Get a room! It's what I think when a movie's protagonists get frisky and I'm in no mood for another banal sex scene that does nothing for the story. It's what you should be thinking with this Boenicke. Our smaller room is roughly the same size as the downstairs 'bay' except that the latter opens into big open space. Upstairs means a lower ceiling, built-in shelving on the front wall and half the distance which the speakers can move away from it given two doors. The upshot? Less staging acumen, lower treble prowess. Reduced depth was a basic function of distance plus more stuff between the speakers. Less HF brilliance was due to more diffusive/absorptive than reflective elements on the front wall. Sven's rear tweeter couldn't do its job in full. The takeaway is that more so than with ordinary speakers, the W8's overdrive only kicks in when both room and setup within the room present optimal conditions to trigger it. What downstairs had been categorically spectacular was perfectly good upstairs; just without the twin-turbo adrenaline. With all the preceding hardware having previously featured in the bigger downstairs system, this offset really was predominantly the room, not wildly different tiers of ancillaries. So get a good room!

The sub's forward location cancels its 2.5ms DSP latency with an 86cm physical offset for time alignment.

Because I could, I next looped our 2 x 9" force-canceling Dynaudio 18S subwoofer into the signal path. For that I connected it and W8 to the active, analog and fixed precision Linkwitz-Riley 4th-order @ 40Hz hi/lo-pass filter in my custom icOn 4Pro SE autoformer preamp. Whilst that tacked on 20Hz which amuses me on certain electronic chicanery from Al Gromer Khan to Mercan Dede, the primary benefit was the higher drier damping across the low and mid bass. If that's the kind of bass you grok—I do, guilty as charged—the recipe of the dual-filtered sub/sat trio makes a fabulous alternative to pursuing anywhere near equivalent bandwidth from costlier and bigger but still fully passive speakers. In the Swiss catalogue, the W13 builds in active balanced-force bass for that very reason.

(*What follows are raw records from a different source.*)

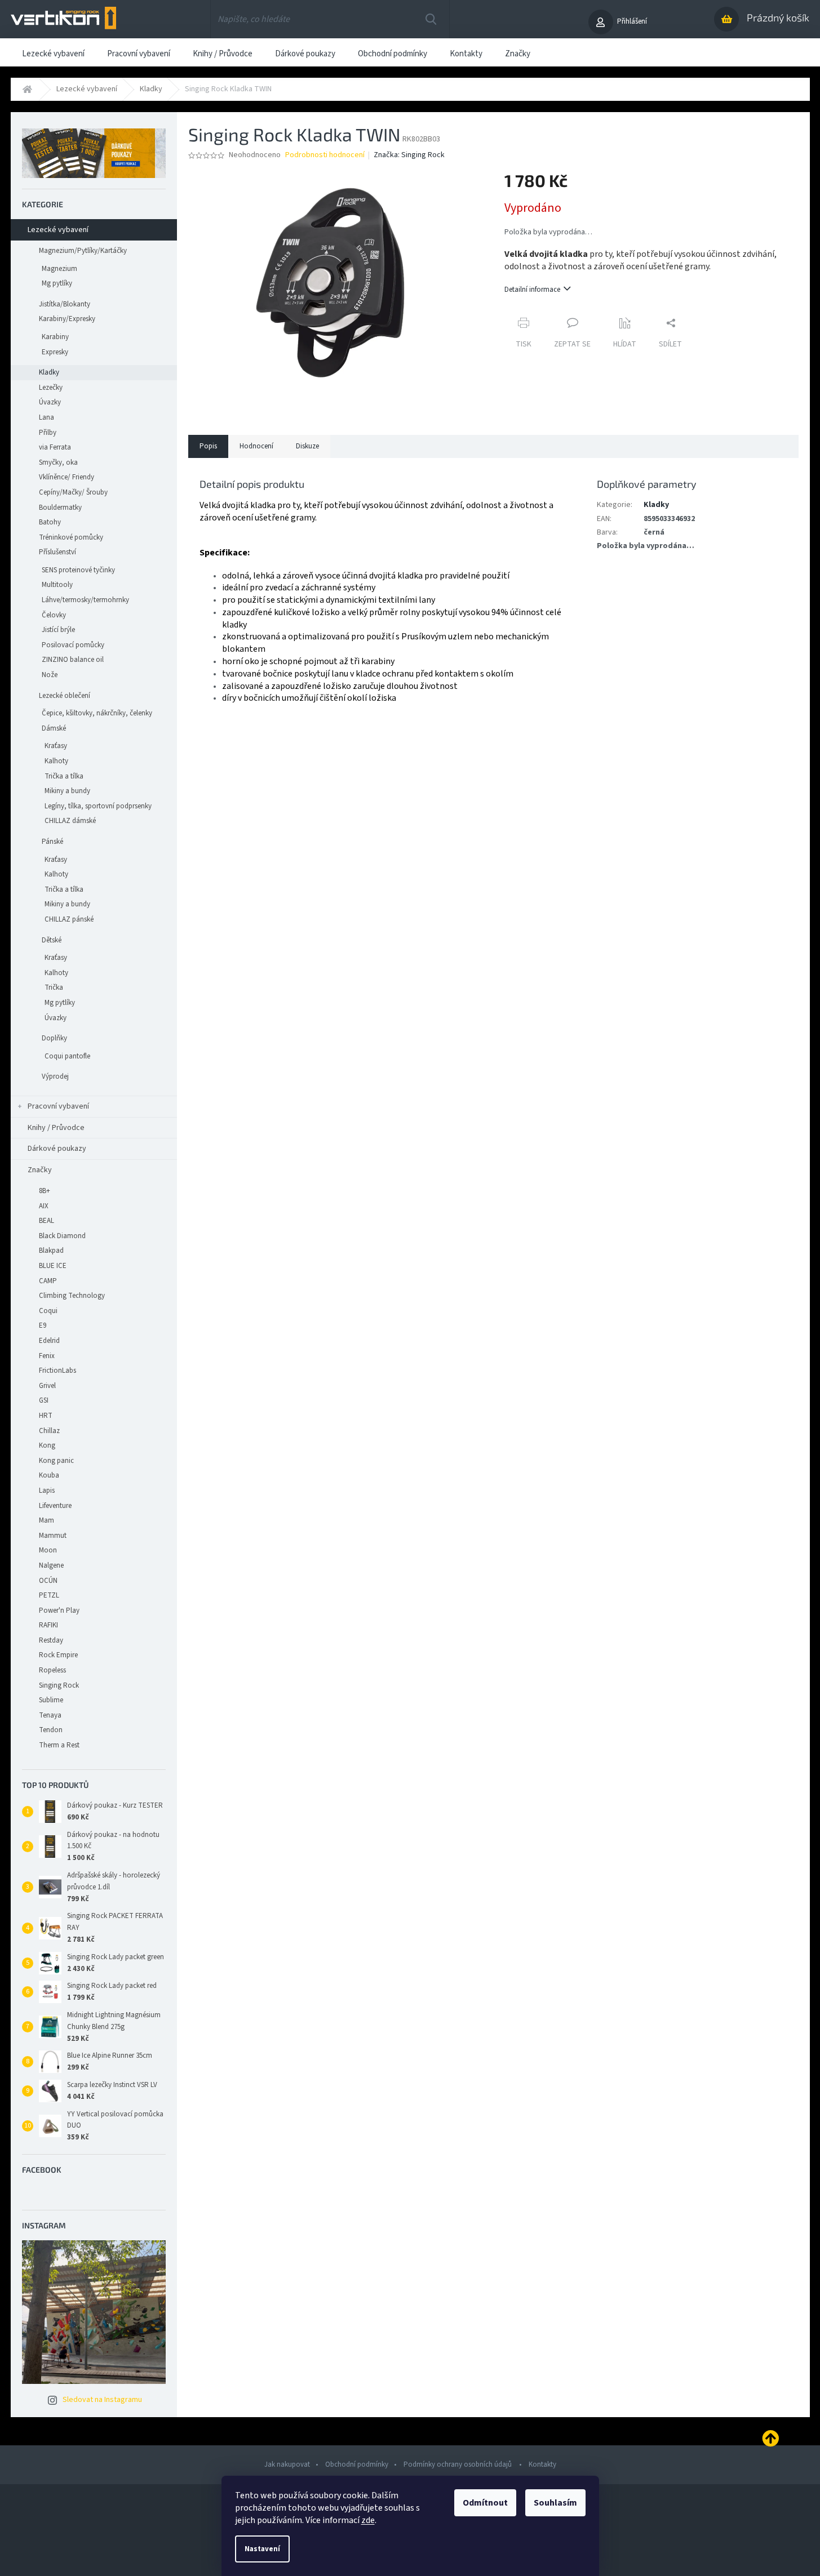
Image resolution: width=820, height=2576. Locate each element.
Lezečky (51, 387)
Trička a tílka (64, 776)
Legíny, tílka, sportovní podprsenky (98, 806)
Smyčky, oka (58, 462)
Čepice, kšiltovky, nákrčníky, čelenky (97, 713)
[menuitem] (53, 52)
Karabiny (55, 337)
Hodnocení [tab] (256, 446)
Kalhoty (56, 761)
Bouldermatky (60, 507)
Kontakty (542, 2464)
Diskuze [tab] (307, 446)
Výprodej (55, 1076)
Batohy (50, 522)
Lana (46, 417)
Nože (49, 675)
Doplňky (54, 1038)
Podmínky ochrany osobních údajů (458, 2464)
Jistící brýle (58, 630)
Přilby (47, 433)
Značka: (409, 155)
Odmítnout (485, 2503)
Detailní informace (532, 289)
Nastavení (262, 2549)
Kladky (49, 372)
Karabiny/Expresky (67, 319)
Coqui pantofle (67, 1056)
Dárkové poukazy (57, 1148)
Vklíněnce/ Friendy (66, 477)
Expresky (55, 352)
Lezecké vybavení (58, 229)
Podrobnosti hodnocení (325, 155)
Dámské (54, 728)
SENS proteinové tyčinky (78, 570)
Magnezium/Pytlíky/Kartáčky (83, 251)
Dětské (51, 940)
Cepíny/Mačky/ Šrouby (73, 492)
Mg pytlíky (57, 283)
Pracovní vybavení (58, 1106)
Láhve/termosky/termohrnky (85, 600)
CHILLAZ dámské (70, 821)
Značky (40, 1170)
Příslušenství (57, 552)
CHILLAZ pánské (69, 919)
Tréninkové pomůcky (71, 537)
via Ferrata (55, 447)
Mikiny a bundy (67, 791)
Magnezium (59, 269)
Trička (54, 987)
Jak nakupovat (287, 2464)
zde (368, 2520)
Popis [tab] (208, 446)
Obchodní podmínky (356, 2464)
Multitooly (57, 585)
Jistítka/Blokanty (64, 304)
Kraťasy (56, 746)
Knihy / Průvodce (56, 1127)
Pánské (52, 842)
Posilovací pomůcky (73, 645)
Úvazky (50, 402)
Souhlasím (555, 2503)
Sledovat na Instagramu (102, 2399)
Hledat (430, 19)
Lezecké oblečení (64, 696)
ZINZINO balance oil (73, 660)
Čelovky (54, 615)
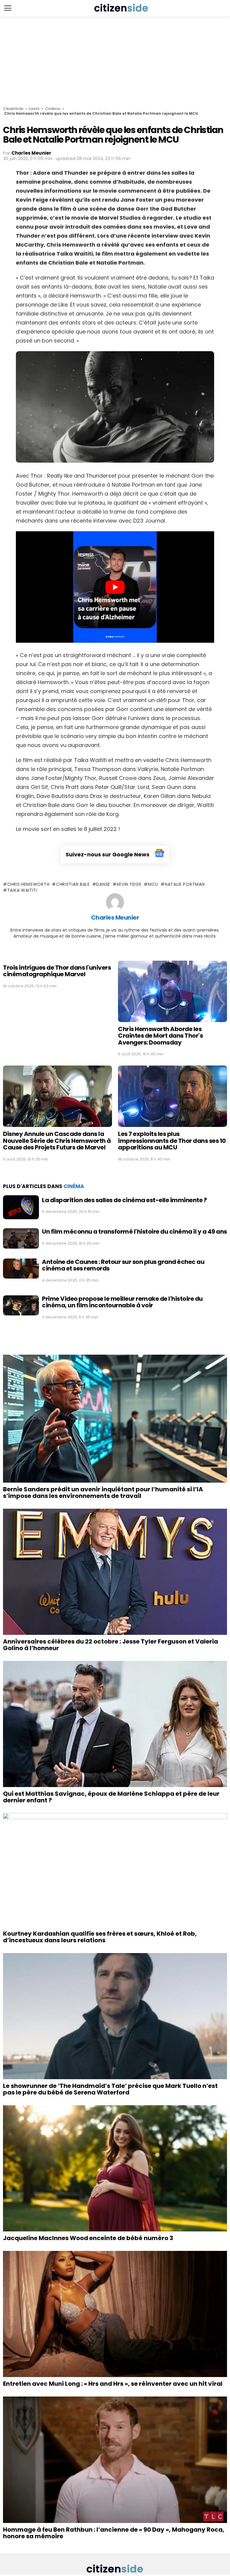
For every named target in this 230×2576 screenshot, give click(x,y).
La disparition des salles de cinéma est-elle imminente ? (124, 1200)
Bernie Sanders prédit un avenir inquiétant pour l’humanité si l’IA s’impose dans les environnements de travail (103, 1492)
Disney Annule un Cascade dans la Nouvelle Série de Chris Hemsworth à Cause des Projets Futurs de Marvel (57, 1141)
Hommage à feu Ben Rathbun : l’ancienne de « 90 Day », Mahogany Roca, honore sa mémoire (113, 2532)
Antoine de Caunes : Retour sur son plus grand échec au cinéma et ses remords (123, 1265)
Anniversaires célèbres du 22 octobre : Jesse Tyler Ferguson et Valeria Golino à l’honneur (110, 1644)
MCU (153, 884)
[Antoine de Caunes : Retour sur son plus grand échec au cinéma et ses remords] (21, 1268)
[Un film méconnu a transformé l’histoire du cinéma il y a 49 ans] (21, 1238)
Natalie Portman (185, 884)
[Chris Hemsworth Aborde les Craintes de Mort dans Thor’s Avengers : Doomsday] (172, 991)
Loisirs (34, 108)
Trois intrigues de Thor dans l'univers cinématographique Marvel (57, 971)
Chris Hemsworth (28, 884)
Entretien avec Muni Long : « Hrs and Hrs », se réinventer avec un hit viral (113, 2383)
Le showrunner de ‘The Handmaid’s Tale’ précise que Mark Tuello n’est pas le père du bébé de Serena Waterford (110, 2089)
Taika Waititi (22, 890)
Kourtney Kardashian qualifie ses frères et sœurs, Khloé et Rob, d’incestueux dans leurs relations (100, 1936)
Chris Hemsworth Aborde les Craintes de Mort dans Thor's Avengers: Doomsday (160, 1036)
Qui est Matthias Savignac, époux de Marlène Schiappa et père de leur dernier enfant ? (111, 1796)
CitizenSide (13, 108)
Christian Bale (73, 884)
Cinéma (52, 108)
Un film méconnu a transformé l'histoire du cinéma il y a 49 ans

What the upstairs install demoed too was the W8's penchant for hitting its full stride farther up the SPL scale. Downstairs the bigger cubic volume and distances support higher output. That had really turned over the system's engine. At the scaled-down levels I practice in the smaller room, the W8 didn't open up the same as for example our usual sound|kaos Vox 3awf do. So I'd not single out the Boenicke as a hifi whisperer; not that many people look for one in the first place. It's just a small footnote on the general W8 tally sheet.

Just looking at the above, you'll appreciate again how a rather petite speaker opens up more places to go. Though they did sonically far better here than downstairs where 360° radiation across the bandwidth hit a double-high vaulted ceiling to create midrange reverb times that were far too long, I wouldn't want to permanently look at the following Bayz Audio Courante 2.0 in this room. For my tastes and unlike downstairs, they're physically too dominant already for this space. So don't underestimate the very real utility of stealth. It's an actual performance parameter. No matter how good monkey coffins sound on the dealer showroom floor, if you can't bring 'em home, you won't make sound, period. The W8 meanwhile will go where many won't purely because it's stumpy and ultra narrow. We're back at what you won't need; if you get them.